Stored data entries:

# # #

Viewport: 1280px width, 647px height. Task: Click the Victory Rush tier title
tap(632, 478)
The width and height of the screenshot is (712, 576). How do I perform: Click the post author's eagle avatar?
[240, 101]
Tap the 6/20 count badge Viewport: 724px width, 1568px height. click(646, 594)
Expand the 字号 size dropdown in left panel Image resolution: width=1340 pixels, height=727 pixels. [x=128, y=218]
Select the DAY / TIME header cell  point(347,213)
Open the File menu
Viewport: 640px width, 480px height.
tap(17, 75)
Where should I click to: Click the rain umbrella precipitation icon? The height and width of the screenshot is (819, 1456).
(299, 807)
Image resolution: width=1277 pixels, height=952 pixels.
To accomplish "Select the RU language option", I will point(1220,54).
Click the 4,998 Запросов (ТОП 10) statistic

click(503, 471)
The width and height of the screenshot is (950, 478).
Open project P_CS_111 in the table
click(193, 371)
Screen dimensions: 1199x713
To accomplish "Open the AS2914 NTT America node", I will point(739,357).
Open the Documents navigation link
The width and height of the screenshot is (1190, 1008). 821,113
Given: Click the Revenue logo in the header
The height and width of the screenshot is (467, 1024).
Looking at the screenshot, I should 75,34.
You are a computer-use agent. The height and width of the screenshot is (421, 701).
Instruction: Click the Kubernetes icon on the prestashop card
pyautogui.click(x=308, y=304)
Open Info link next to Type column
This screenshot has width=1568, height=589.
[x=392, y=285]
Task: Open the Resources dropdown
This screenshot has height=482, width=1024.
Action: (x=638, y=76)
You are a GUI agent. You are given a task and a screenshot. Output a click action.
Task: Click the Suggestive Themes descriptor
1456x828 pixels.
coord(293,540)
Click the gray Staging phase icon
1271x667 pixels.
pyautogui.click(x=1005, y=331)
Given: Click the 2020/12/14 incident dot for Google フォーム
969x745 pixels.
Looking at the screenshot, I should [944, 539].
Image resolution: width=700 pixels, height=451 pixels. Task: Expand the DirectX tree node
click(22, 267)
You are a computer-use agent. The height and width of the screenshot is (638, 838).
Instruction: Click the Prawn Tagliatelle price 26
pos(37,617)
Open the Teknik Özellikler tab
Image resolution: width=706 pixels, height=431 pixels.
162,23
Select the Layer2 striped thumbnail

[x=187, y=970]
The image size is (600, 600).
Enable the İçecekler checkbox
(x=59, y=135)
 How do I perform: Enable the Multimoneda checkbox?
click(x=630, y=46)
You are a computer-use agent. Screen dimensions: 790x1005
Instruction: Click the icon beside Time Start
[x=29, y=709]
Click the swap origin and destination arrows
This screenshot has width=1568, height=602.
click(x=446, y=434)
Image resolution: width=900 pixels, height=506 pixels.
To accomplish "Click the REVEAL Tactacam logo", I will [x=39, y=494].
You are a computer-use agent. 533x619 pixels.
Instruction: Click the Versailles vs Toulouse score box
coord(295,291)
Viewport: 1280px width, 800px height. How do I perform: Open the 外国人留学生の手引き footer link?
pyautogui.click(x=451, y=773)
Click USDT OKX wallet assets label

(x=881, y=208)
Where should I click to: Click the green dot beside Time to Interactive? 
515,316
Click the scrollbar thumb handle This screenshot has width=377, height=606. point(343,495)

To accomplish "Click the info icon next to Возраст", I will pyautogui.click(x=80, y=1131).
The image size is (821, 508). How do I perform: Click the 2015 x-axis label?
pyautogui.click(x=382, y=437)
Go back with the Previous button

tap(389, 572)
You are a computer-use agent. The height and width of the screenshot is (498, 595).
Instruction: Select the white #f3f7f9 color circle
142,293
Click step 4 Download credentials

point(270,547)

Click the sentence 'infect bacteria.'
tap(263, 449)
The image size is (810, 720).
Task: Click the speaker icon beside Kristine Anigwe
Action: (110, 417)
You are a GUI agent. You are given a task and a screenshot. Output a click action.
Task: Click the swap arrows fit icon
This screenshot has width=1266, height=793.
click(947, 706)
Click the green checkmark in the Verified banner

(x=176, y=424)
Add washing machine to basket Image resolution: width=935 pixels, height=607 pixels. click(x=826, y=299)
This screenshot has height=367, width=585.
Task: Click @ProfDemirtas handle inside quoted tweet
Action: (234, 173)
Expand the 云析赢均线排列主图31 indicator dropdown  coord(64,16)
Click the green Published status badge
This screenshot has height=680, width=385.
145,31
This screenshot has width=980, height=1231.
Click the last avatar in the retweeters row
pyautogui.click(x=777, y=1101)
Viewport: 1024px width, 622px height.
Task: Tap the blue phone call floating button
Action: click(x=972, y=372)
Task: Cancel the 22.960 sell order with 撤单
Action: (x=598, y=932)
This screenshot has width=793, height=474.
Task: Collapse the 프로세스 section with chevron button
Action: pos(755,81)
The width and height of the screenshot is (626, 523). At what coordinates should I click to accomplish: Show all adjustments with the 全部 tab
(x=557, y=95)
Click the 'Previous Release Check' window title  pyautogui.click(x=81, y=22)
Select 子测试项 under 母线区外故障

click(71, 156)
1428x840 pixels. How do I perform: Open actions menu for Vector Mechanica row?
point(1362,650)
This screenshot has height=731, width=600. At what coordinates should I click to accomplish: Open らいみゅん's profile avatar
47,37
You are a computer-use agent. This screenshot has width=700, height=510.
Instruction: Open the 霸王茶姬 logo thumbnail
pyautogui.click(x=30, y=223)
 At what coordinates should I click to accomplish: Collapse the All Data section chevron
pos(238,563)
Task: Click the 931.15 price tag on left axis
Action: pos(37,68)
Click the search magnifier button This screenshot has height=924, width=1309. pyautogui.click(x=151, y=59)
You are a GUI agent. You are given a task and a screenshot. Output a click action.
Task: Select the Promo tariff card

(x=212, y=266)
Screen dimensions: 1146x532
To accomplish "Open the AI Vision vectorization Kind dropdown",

# # #

[Task objective] Would you set down every record again, exactly as it appears above?

[Exercise response]
Viewport: 1280px width, 647px height. Task: Click the Victory Rush tier title
tap(632, 478)
The width and height of the screenshot is (712, 576). How do I perform: Click the post author's eagle avatar?
[240, 101]
Tap the 6/20 count badge Viewport: 724px width, 1568px height. click(646, 594)
Expand the 字号 size dropdown in left panel Image resolution: width=1340 pixels, height=727 pixels. [x=128, y=218]
Select the DAY / TIME header cell  point(347,213)
Open the File menu
Viewport: 640px width, 480px height.
tap(17, 75)
Where should I click to: Click the rain umbrella precipitation icon? The height and width of the screenshot is (819, 1456).
(299, 807)
Image resolution: width=1277 pixels, height=952 pixels.
To accomplish "Select the RU language option", I will point(1220,54).
Click the 4,998 Запросов (ТОП 10) statistic

click(503, 471)
The width and height of the screenshot is (950, 478).
Open project P_CS_111 in the table
click(193, 371)
Screen dimensions: 1199x713
To accomplish "Open the AS2914 NTT America node", I will point(739,357).
Open the Documents navigation link
The width and height of the screenshot is (1190, 1008). 821,113
Given: Click the Revenue logo in the header
The height and width of the screenshot is (467, 1024).
Looking at the screenshot, I should 75,34.
You are a computer-use agent. The height and width of the screenshot is (421, 701).
Instruction: Click the Kubernetes icon on the prestashop card
pyautogui.click(x=308, y=304)
Open Info link next to Type column
This screenshot has width=1568, height=589.
[x=392, y=285]
Task: Open the Resources dropdown
This screenshot has height=482, width=1024.
Action: (x=638, y=76)
You are a GUI agent. You are given a task and a screenshot. Output a click action.
Task: Click the Suggestive Themes descriptor
1456x828 pixels.
coord(293,540)
Click the gray Staging phase icon
1271x667 pixels.
pyautogui.click(x=1005, y=331)
Given: Click the 2020/12/14 incident dot for Google フォーム
969x745 pixels.
Looking at the screenshot, I should [944, 539].
Image resolution: width=700 pixels, height=451 pixels. Task: Expand the DirectX tree node
click(22, 267)
You are a computer-use agent. The height and width of the screenshot is (638, 838).
Instruction: Click the Prawn Tagliatelle price 26
pos(37,617)
Open the Teknik Özellikler tab
Image resolution: width=706 pixels, height=431 pixels.
162,23
Select the Layer2 striped thumbnail

[x=187, y=970]
The image size is (600, 600).
Enable the İçecekler checkbox
(x=59, y=135)
 How do I perform: Enable the Multimoneda checkbox?
click(x=630, y=46)
You are a computer-use agent. Screen dimensions: 790x1005
Instruction: Click the icon beside Time Start
[x=29, y=709]
Click the swap origin and destination arrows
This screenshot has width=1568, height=602.
click(x=446, y=434)
Image resolution: width=900 pixels, height=506 pixels.
To accomplish "Click the REVEAL Tactacam logo", I will [x=39, y=494].
You are a computer-use agent. 533x619 pixels.
Instruction: Click the Versailles vs Toulouse score box
coord(295,291)
Viewport: 1280px width, 800px height. How do I perform: Open the 外国人留学生の手引き footer link?
pyautogui.click(x=451, y=773)
Click USDT OKX wallet assets label

(x=881, y=208)
Where should I click to: Click the green dot beside Time to Interactive? 
515,316
Click the scrollbar thumb handle This screenshot has width=377, height=606. point(343,495)

To accomplish "Click the info icon next to Возраст", I will pyautogui.click(x=80, y=1131).
The image size is (821, 508). How do I perform: Click the 2015 x-axis label?
pyautogui.click(x=382, y=437)
Go back with the Previous button

tap(389, 572)
You are a computer-use agent. The height and width of the screenshot is (498, 595).
Instruction: Select the white #f3f7f9 color circle
142,293
Click step 4 Download credentials

point(270,547)

Click the sentence 'infect bacteria.'
tap(263, 449)
The image size is (810, 720).
Task: Click the speaker icon beside Kristine Anigwe
Action: (110, 417)
You are a GUI agent. You are given a task and a screenshot. Output a click action.
Task: Click the swap arrows fit icon
This screenshot has width=1266, height=793.
click(947, 706)
Click the green checkmark in the Verified banner

(x=176, y=424)
Add washing machine to basket Image resolution: width=935 pixels, height=607 pixels. click(x=826, y=299)
This screenshot has height=367, width=585.
Task: Click @ProfDemirtas handle inside quoted tweet
Action: (234, 173)
Expand the 云析赢均线排列主图31 indicator dropdown  coord(64,16)
Click the green Published status badge
This screenshot has height=680, width=385.
145,31
This screenshot has width=980, height=1231.
Click the last avatar in the retweeters row
pyautogui.click(x=777, y=1101)
Viewport: 1024px width, 622px height.
Task: Tap the blue phone call floating button
Action: click(x=972, y=372)
Task: Cancel the 22.960 sell order with 撤单
Action: (x=598, y=932)
This screenshot has width=793, height=474.
Task: Collapse the 프로세스 section with chevron button
Action: pos(755,81)
The width and height of the screenshot is (626, 523). At what coordinates should I click to accomplish: Show all adjustments with the 全部 tab
(x=557, y=95)
Click the 'Previous Release Check' window title  pyautogui.click(x=81, y=22)
Select 子测试项 under 母线区外故障

click(71, 156)
1428x840 pixels. How do I perform: Open actions menu for Vector Mechanica row?
point(1362,650)
This screenshot has height=731, width=600. At what coordinates should I click to accomplish: Open らいみゅん's profile avatar
47,37
You are a computer-use agent. This screenshot has width=700, height=510.
Instruction: Open the 霸王茶姬 logo thumbnail
pyautogui.click(x=30, y=223)
 At what coordinates should I click to accomplish: Collapse the All Data section chevron
pos(238,563)
Task: Click the 931.15 price tag on left axis
Action: pos(37,68)
Click the search magnifier button This screenshot has height=924, width=1309. pyautogui.click(x=151, y=59)
You are a GUI agent. You are given a task and a screenshot. Output a click action.
Task: Select the Promo tariff card

(x=212, y=266)
Screen dimensions: 1146x532
To accomplish "Open the AI Vision vectorization Kind dropdown",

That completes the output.